#### [Assignment 1]
Reproduce the stretch of the exercise echocardiography text from "With such a" through "candidates for imaging.".
#### [Assignment 2]
Carry on the exercise echocardiography text, starting right after its final sentence.

#### [Text shown]

The "exercise" part of exercise echocardiography

^* Department of Cardiovascular Medicine, Cleveland Clinic Foundation, Cleveland, Ohio, USA

^* Reprint requests and correspondence: Dr. Michael S. Lauer, Director of Clinical Research and Stress Laboratory, Department of Cardiovascular Medicine, Cleveland Clinic Foundation, Desk F25, 9500 Euclid Avenue, Cleveland, Ohio 44195, USA.
Lauerm{at}ccf.org

With such a plethora of tests available, what tests should clinicians obtain, in what order and in which patients? Recent guidelines from the American College of Cardiology (ACC) and the American Heart Association (AHA) suggest that for patients thought to be at intermediate or high risk for coronary disease, as well as for patients with established disease, initial risk stratification test should involve some form of stress (9). If a patient can exercise, has an interpretable electrocardiogram and has not had prior revascularization, the test of choice is an exercise electrocardiogram without concurrent imaging. Patients deemed to be high risk should then be referred to coronary angiography, whereas low risk patients can be treated conservatively. Those patients whose predicted risk is still uncertain are appropriate candidates for imaging.

#### [Provided information]
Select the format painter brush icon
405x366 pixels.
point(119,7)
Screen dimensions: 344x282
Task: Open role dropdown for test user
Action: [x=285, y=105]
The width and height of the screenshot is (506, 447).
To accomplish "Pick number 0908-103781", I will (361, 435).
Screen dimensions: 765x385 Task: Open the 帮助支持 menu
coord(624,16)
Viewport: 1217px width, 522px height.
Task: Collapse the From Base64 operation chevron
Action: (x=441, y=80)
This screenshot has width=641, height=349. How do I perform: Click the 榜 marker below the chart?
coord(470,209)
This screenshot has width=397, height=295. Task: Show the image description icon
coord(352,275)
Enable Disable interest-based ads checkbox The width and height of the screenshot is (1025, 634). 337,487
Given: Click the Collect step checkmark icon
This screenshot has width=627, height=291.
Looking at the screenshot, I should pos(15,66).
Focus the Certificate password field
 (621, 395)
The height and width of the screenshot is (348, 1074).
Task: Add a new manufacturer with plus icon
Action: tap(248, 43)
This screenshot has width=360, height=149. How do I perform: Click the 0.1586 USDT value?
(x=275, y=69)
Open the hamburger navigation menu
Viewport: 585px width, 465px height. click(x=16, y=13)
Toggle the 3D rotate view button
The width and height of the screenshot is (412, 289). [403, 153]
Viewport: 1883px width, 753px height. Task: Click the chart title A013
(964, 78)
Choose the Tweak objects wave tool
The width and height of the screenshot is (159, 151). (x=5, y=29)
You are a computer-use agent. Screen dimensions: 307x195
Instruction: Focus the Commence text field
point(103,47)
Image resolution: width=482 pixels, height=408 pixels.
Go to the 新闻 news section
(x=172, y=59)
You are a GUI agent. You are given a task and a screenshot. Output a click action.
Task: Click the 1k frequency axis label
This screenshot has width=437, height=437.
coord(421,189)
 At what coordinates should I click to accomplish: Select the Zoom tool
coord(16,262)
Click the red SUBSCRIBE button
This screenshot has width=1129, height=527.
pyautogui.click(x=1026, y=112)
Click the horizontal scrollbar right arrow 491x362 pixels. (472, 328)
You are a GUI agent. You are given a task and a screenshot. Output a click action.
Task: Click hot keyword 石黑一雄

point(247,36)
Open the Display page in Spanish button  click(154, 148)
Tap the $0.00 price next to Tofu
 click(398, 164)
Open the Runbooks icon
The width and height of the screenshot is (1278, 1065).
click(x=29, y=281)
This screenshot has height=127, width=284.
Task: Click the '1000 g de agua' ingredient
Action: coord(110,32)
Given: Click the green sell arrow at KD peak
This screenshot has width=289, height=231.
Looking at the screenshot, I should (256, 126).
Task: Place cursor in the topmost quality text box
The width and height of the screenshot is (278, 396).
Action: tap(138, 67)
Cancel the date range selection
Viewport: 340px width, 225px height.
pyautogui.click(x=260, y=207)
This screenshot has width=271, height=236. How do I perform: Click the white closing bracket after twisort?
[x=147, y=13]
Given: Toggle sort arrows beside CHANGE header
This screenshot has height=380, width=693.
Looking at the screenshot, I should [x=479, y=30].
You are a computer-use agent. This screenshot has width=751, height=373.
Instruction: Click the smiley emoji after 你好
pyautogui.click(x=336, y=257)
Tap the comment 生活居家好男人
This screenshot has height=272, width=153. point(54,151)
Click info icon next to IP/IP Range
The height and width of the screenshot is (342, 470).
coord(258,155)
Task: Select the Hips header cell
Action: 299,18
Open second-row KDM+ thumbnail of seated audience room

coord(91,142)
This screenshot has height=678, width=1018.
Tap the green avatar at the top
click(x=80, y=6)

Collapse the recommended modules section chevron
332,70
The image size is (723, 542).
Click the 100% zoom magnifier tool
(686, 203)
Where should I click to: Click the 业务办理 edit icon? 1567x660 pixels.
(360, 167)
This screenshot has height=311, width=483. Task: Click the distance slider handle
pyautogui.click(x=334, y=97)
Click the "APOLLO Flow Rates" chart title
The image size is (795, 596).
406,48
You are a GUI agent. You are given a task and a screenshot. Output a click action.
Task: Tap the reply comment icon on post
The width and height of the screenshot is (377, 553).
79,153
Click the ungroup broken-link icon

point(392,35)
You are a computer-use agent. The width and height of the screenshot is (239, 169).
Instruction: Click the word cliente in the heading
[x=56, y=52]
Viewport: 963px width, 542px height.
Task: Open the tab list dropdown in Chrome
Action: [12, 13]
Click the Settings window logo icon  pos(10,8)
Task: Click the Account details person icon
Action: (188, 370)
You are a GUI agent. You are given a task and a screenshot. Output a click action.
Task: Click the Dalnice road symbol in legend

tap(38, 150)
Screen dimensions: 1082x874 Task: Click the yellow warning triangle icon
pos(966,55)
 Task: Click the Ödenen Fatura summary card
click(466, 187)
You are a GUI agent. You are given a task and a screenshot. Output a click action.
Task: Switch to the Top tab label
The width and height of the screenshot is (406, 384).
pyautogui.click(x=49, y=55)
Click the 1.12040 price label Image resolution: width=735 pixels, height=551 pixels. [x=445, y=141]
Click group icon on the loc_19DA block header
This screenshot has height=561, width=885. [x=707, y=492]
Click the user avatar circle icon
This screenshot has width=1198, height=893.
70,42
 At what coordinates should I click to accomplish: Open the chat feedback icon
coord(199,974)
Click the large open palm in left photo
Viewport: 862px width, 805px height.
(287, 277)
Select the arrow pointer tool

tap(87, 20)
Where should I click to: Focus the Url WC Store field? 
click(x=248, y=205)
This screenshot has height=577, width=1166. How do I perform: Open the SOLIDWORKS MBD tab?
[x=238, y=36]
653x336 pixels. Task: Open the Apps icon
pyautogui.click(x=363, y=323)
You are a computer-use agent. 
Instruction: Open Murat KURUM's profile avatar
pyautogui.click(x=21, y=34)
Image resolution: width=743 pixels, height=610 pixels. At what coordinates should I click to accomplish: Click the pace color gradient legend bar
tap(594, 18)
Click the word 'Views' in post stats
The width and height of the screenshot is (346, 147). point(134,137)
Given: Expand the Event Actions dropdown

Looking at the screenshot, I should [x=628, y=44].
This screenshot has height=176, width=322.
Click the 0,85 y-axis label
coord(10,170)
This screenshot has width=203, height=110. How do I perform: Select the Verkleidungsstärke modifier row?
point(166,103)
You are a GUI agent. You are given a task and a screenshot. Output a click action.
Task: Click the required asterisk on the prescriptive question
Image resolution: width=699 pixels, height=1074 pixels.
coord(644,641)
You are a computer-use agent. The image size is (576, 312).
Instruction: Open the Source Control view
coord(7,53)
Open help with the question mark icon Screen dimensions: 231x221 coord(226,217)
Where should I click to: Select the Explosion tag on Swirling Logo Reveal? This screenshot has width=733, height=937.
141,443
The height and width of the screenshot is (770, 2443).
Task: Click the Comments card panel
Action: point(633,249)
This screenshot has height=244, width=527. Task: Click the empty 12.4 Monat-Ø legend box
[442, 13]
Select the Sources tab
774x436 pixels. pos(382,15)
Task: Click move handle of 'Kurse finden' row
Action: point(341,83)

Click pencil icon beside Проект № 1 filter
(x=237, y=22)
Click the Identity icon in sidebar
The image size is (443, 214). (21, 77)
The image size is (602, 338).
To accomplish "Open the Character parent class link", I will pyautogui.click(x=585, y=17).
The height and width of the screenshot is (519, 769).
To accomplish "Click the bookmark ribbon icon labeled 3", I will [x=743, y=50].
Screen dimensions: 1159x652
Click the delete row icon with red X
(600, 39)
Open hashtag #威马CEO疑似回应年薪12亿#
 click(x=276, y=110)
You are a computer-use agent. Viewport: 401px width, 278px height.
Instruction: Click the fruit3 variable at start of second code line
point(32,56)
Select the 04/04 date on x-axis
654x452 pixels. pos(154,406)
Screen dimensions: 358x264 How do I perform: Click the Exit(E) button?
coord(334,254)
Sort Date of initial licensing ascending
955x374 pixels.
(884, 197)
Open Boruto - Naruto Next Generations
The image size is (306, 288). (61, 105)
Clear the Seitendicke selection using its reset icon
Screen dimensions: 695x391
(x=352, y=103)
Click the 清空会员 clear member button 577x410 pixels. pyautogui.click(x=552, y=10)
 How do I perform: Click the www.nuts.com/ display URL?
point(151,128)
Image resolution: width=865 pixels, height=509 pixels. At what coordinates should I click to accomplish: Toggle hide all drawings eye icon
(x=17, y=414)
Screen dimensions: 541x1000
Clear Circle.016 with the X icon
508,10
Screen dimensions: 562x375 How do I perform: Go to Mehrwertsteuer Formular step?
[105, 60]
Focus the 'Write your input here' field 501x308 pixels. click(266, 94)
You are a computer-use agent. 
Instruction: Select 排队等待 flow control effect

#### [Answer space 1]
With such a plethora of tests available, what tests should clinicians obtain, in what order and in which patients? Recent guidelines from the American College of Cardiology (ACC) and the American Heart Association (AHA) suggest that for patients thought to be at intermediate or high risk for coronary disease, as well as for patients with established disease, initial risk stratification test should involve some form of stress (9). If a patient can exercise, has an interpretable electrocardiogram and has not had prior revascularization, the test of choice is an exercise electrocardiogram without concurrent imaging. Patients deemed to be high risk should then be referred to coronary angiography, whereas low risk patients can be treated conservatively. Those patients whose predicted risk is still uncertain are appropriate candidates for imaging.

#### [Answer space 2]
In this issue of the Journal, McCully et al. (10) present an interesting analysis that questions the approach recommended by the ACC/AHA guidelines (9). Previously, this group showed that patients with normal exercise echocardiograms are at very low risk for subsequent cardiac events (11). Now, they present the outcomes of 1,874 patients who underwent stress echocardiography with abnormalities either at rest or during exercise and who had a "good exercise capacity" defined simply as 7 METs in men and 5 METs in women (10). Those patients whose left ventricular end-systolic size failed to decrease during exercise or whose end-exercise left ventricular systolic function was severely impaired were at increased risk for cardiac death and other major cardiac events. In a multivariable analysis, the only independent predictors of outcome were diabetes mellitus, history of prior myocardial infarction and failure of left ventricular end-systolic size to decrease. The authors conclude that among their patients with a good exercise capacity but abnormal exercise echocardiograms, sophisticated analyses of exercise echocardiographic variables provide incremental information for identification of higher and lower risk groups.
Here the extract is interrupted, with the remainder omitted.